Нельзя не заметить категоричность суждений митрополита Иоанна. Но он не одинок в своих оценках. Такой же точки зрения придерживался и консервативно мыслящий Ф. М. Достоевский. В «Дневнике писателя», в романе «Бесы» он отметил факт «отпадения от Бога» либеральной русской интеллигенции. И вообще, Достоевский считал, что западное образование приведет русского человека к преступлению. Действительно, борьба между российским консерватизмом и российским либерализмом основательно ослабили государственный корабль, результатом чего явилась цепь революций, которые в конечном счете погубили Российскую империю.

К. Мангейм определил ряд исторических фактов, вызывающих появление консерватизма:

«1. Уклад историко-общественных сил должен перестать быть статичным. Он должен быть динамичным процессом направленных изменений. Отдельные события должны во все большей степени указывать в каждой сфере на ключевые проблемы развития общественной ткани.

2. Далее, динамика этого процесса должна во все большей степени вытекать из социальной дифференциации. Должны появиться разные классы («горизонтальные» социальные группы, реагирующие на события более или менее однородно). Некоторые будут стремиться к подталкиванию общественного развития, другие – к тому, чтобы его задержать или даже сознательно повернуть вспять.

3. Затем, идеи также нужно различать по сходным принципам. Главные мыслительные тенденции, несмотря на то, какие смеси и синтезы возникнут, должны соответствовать общим чертам этой общественной дифференциации.

4. Отметим, наконец, что эта социальная дифференциация (на группы с разной функцией по отношению к общественному прогрессу – ускоряющей или сдерживающей) должна становиться все более политической, а позднее даже чисто экономической. Политический фактор должен быть автономен и должен стать ядром, вокруг которого кристаллизируются новые группировки».[89]

Если обобщить все сказанное, то консервативная волна появляется тогда, когда возникает реальная угроза существующим политическим, правовым, более широко – социальным институтам.

Надо признать, что единой концепции консерватизма в России так и не сложилось. И это несмотря на мощнейший интеллектуальный потенциал. Убежденными консерваторами были Н. М. Карамзин, П. А. Вяземский, А. С. Пушкин, Н. В. Гоголь, Ф. И. Тютчев, Ф. М. Достоевский, славянофилы, которых на западе часто называют «романтически настроенными националистами». Вроде бы ничего особенного, но как сразу смещаются акценты. О политиках консервативного крыла и говорить нечего. «Имя им – легион». У консерватизма много лиц. Можно говорить о темпераменте, стиле, юридическом консерватизме, о научном и бытовом и т. д. Из этой мозаики можно слепить более-менее целостную картину российского консерватизма, который был основан на базовых постулатах.
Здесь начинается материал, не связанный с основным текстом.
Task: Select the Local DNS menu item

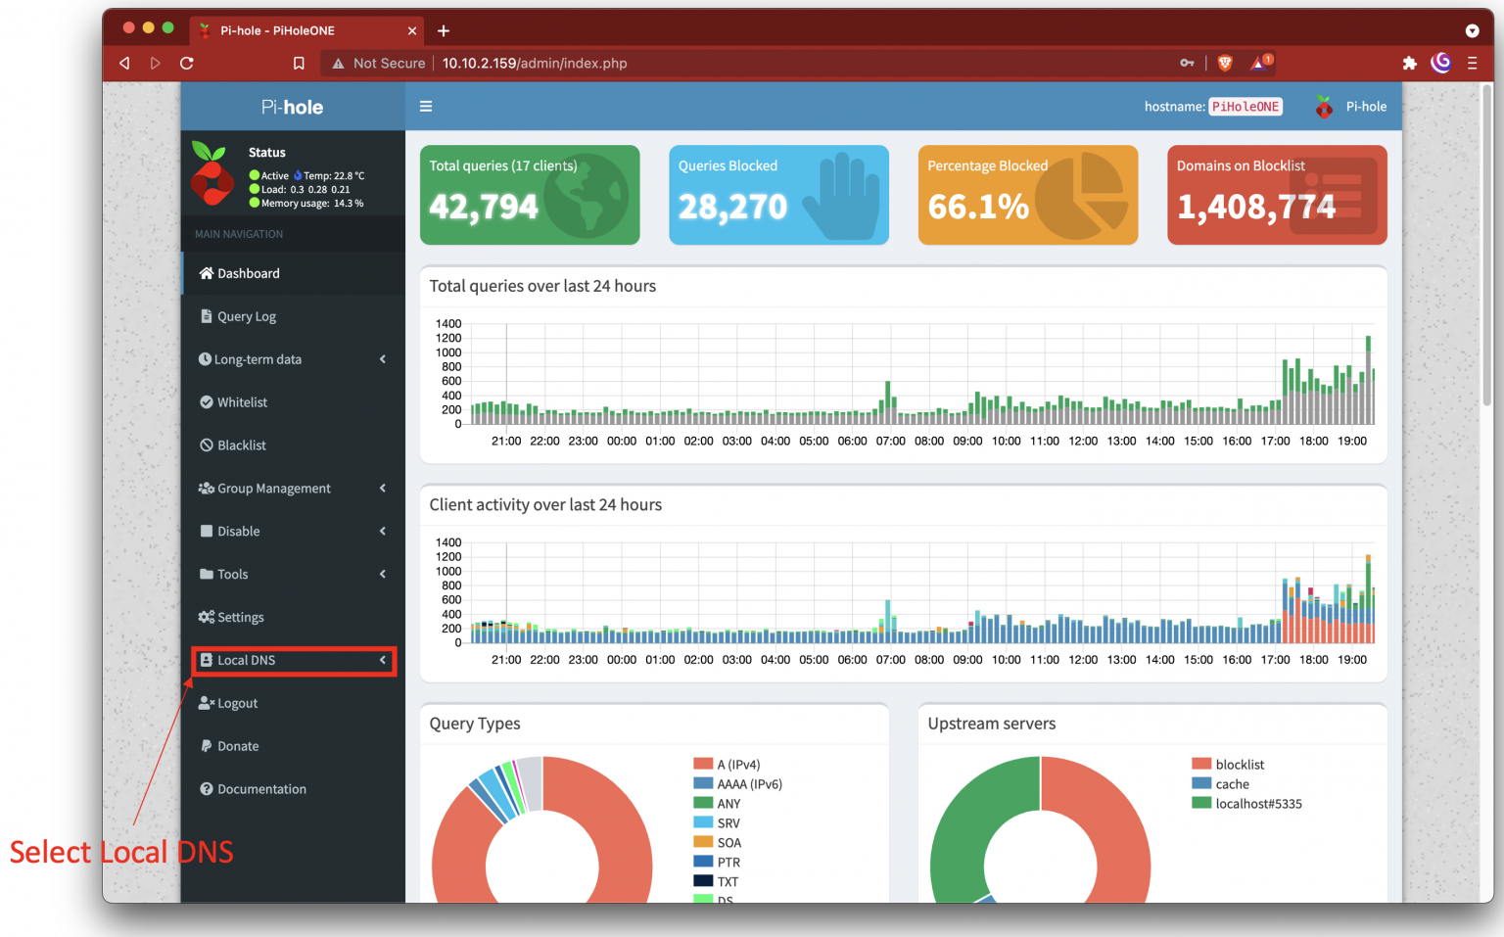Action: [244, 660]
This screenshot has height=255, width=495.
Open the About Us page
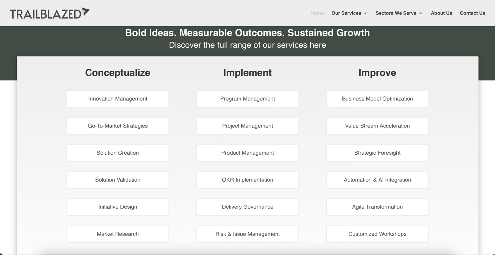point(441,13)
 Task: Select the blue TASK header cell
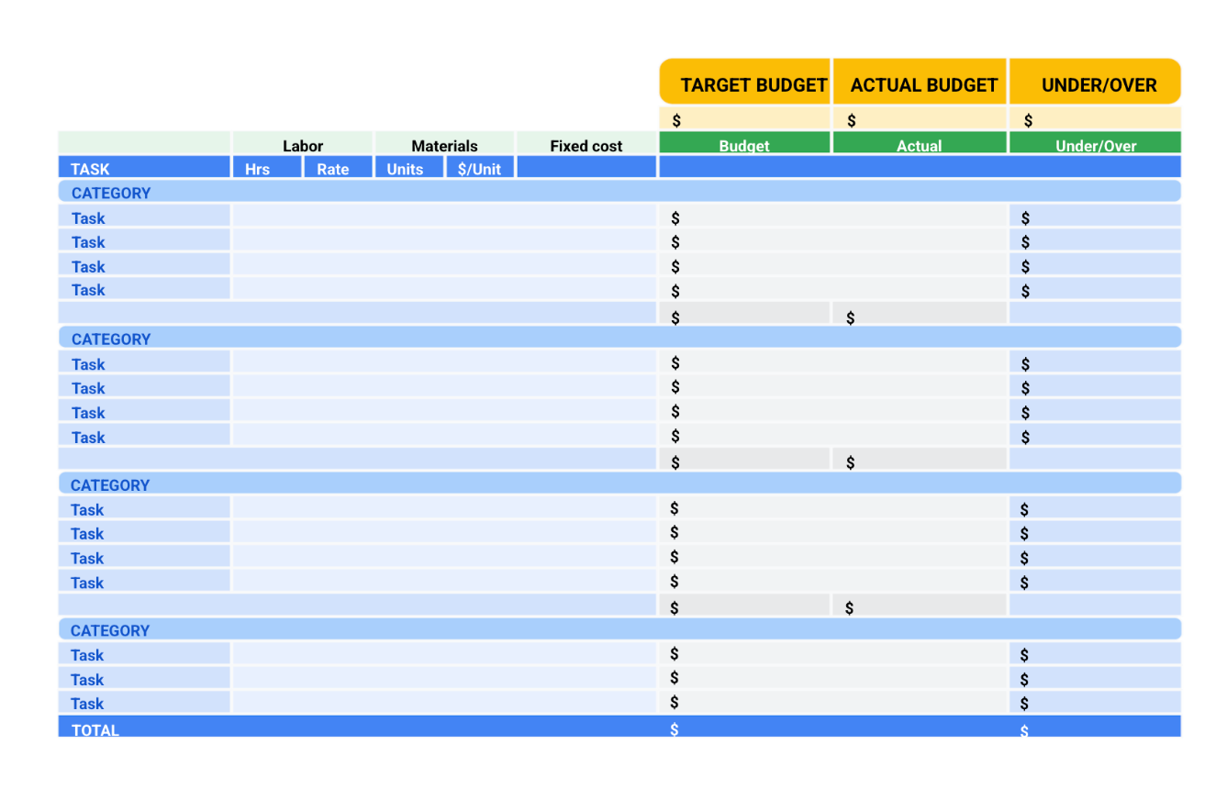click(144, 169)
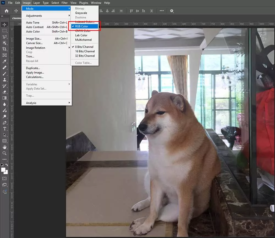Image resolution: width=275 pixels, height=238 pixels.
Task: Select the Clone Stamp tool
Action: [x=4, y=80]
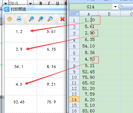Close preview with red X icon
The height and width of the screenshot is (113, 133).
62,19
1. Россия должна развиваться по собственному политическому и духовно-нравственному пути, отличному от западного. Из этого следовало признание доминирующей роли государства и незыблемости самодержавной власти в России. Впрочем, консерваторы допускали и возможность проведения умеренных реформ при сохранении основ существующей политической системы.
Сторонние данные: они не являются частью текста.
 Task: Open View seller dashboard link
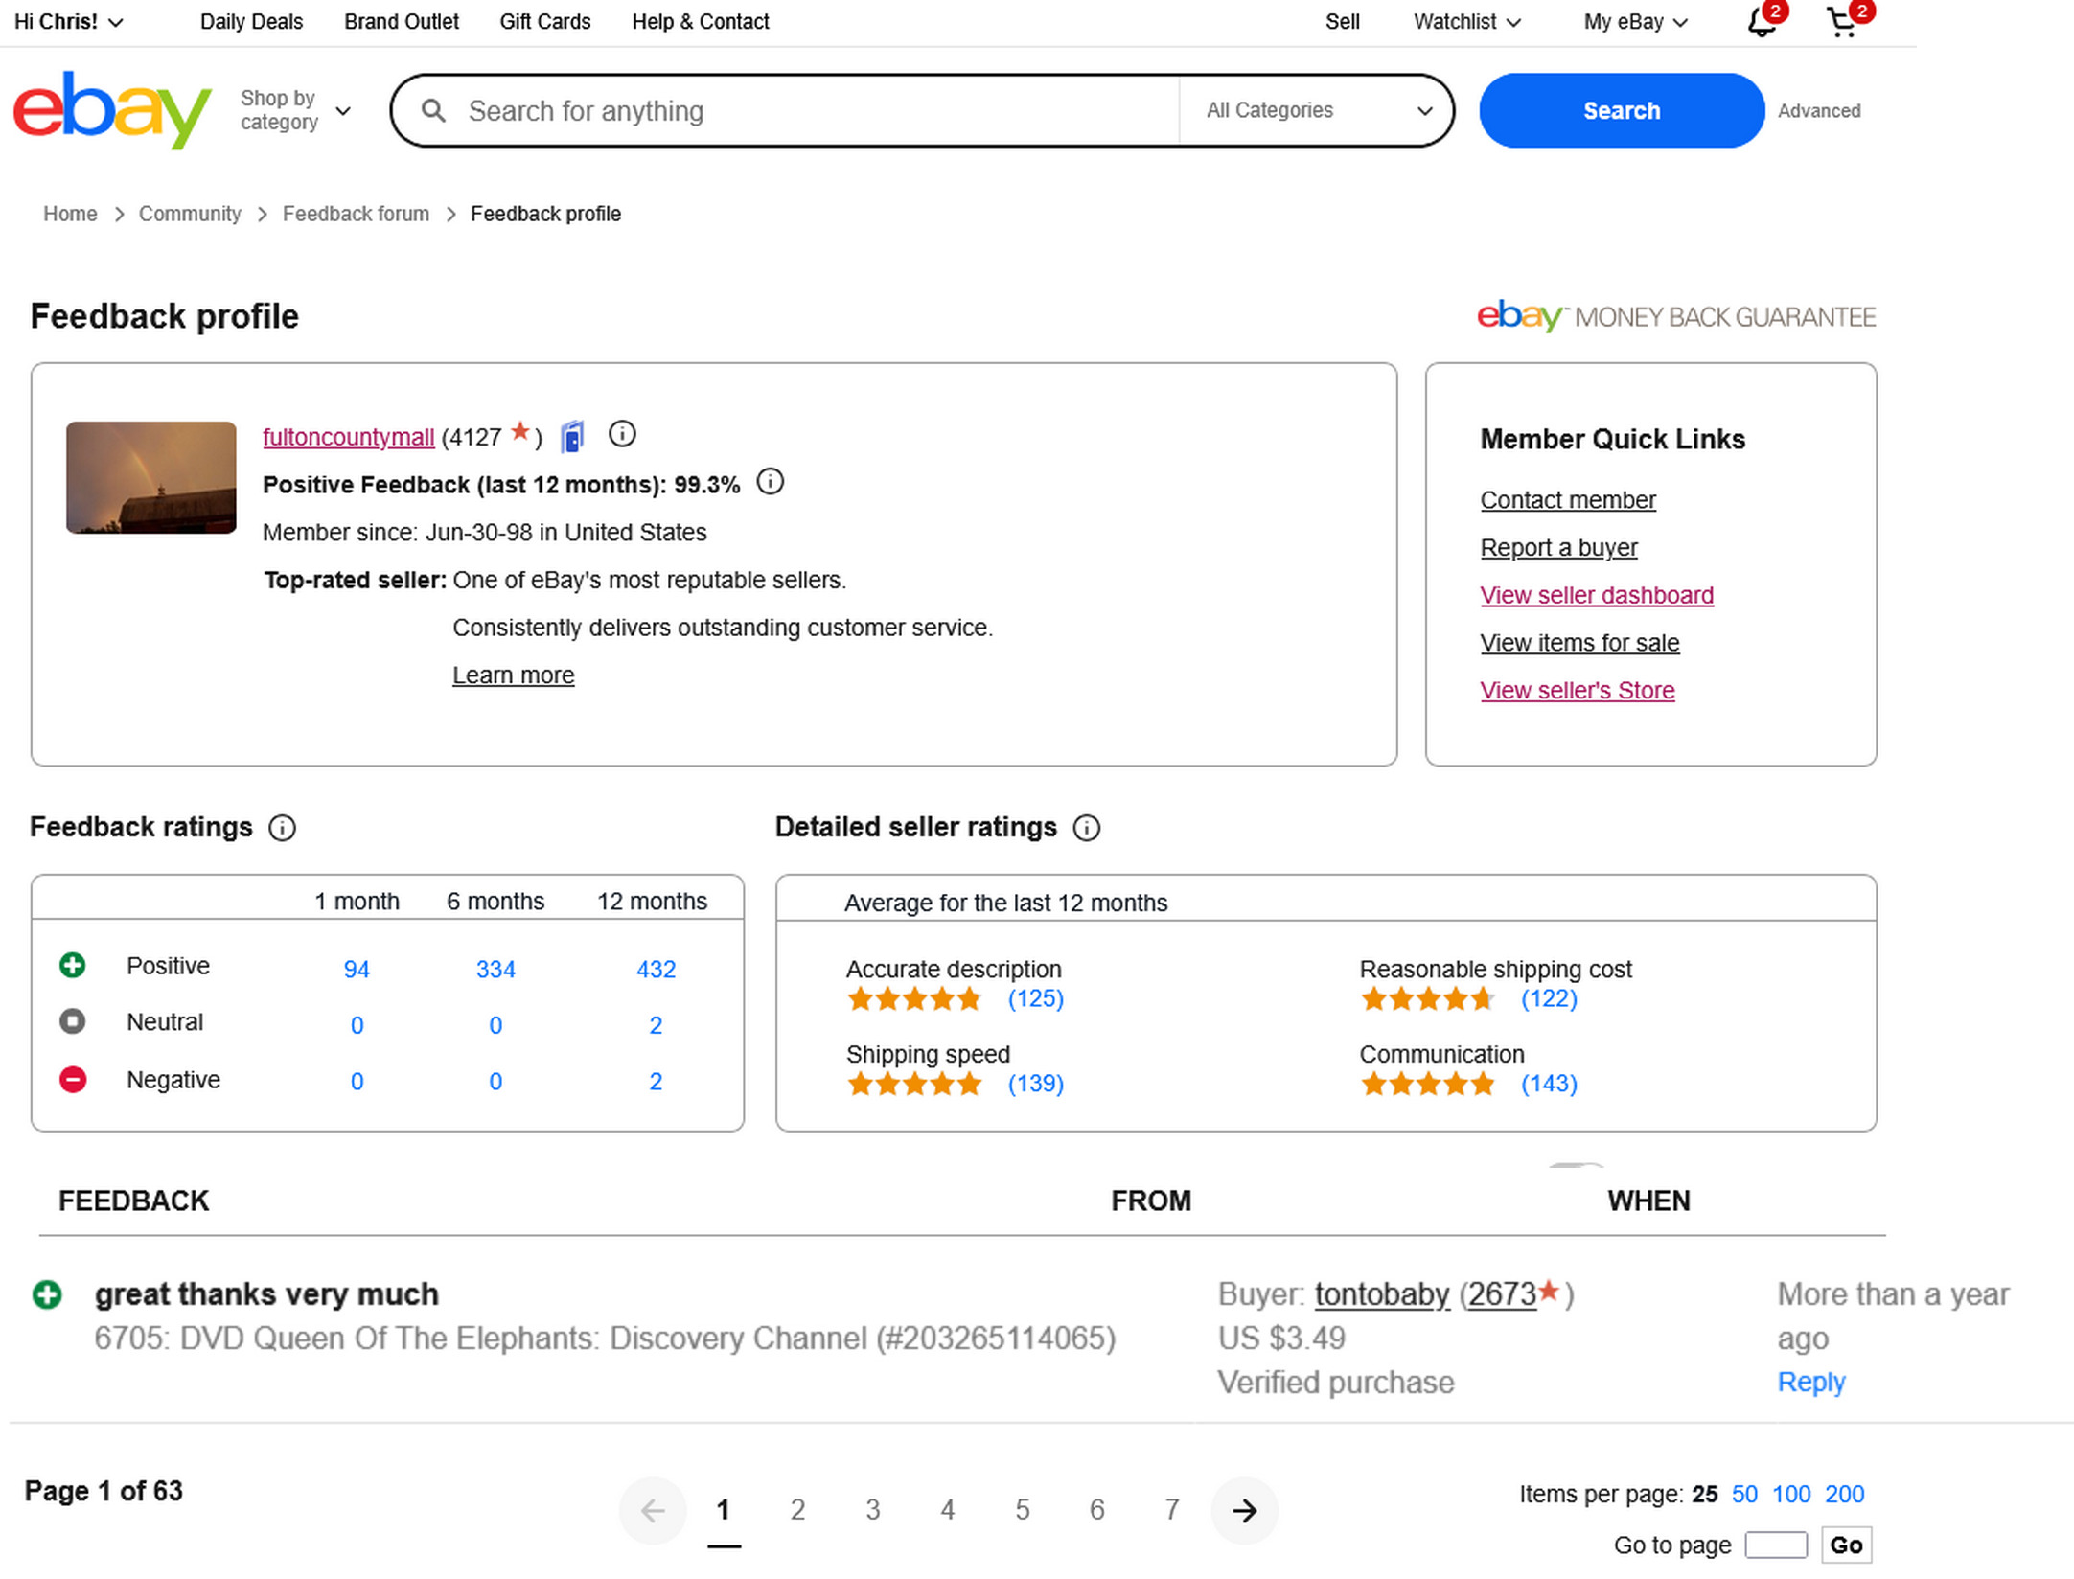pyautogui.click(x=1596, y=595)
2. Стержнем всех консервативных концепций являлась религиозная константа, обусловленная идеократическим взглядом на мир, сакрализацией церковной власти и основных явлений государственной жизни.

3. Для русских консерваторов было характерно стремление к сохранению общественной иерархии, традиционного сословного строя.

4. Консерваторы очень осторожно относились к бурному развитию капитализма в России и требовали учитывать специфику оте-чественной экономики, в частности общинный уклад российской деревни.

5. Неотъемлемой чертой консерватизма была последовательная и острая критика либерализма, парламентаризма и социализма.[90]

Освещение эволюции российского консерватизма ориентирует на взгляды, так сказать, людей пишущих. Вместе с тем практически консервативные идеи воплощали граф Алексей Аракчеев (1796–1834 гг.), граф Александр Бенкендорф (1783–1844 гг.), граф Сергей Уваров (1786–1855 гг.), граф Петр Валуев (1815–1890 гг.), граф Петр Шувалов (1827–1889 гг.), граф Дмитрий Толстой (1823–1889 гг.), Вячеслав фон Плеве (1846–1904 гг.), Великий князь Сергей Александрович (1857–1905 гг.).

Если вести речь о консерватизме как политико-правовом направлении, то первым консервативно-мыслящим интеллектуалом был, по всей видимости, князь М. М. Щербатов. Хотя нетрудно предвидеть и возможные возражения против этого заявления. Михаил Михайлович Щербатов был выдающимся историком, публицистом и государственным деятелем, автором множества работ на историческую и политико-правовую проблему. Выступив против реформаторской деятельности Екатерины Великой, Щербатов обосновал свою позицию тем, что государство только тогда будет прочным, когда оно основано на «знатных и достаточных фамилиях». Он выступил категоричным противником равенства людей, сторонником крепостничества и сильной государственной власти. В 1784 г. он издает утопический роман «Путешествие в страну Офирскую», где описал свой идеал государства, опирающегося исключительно на дворянство, государства явно полицейского, которое экономически держалось на труде самых настоящих рабов. В лице Щербатова мы имеем дело с зарождающимся российским консерватизмом патриотического толка, в котором доминировала установка на соблюдение традиций предков и неприятие разных «заморских премудростей». С этой целью он и написал свою знаменитую работу «О повреждении нравов в России».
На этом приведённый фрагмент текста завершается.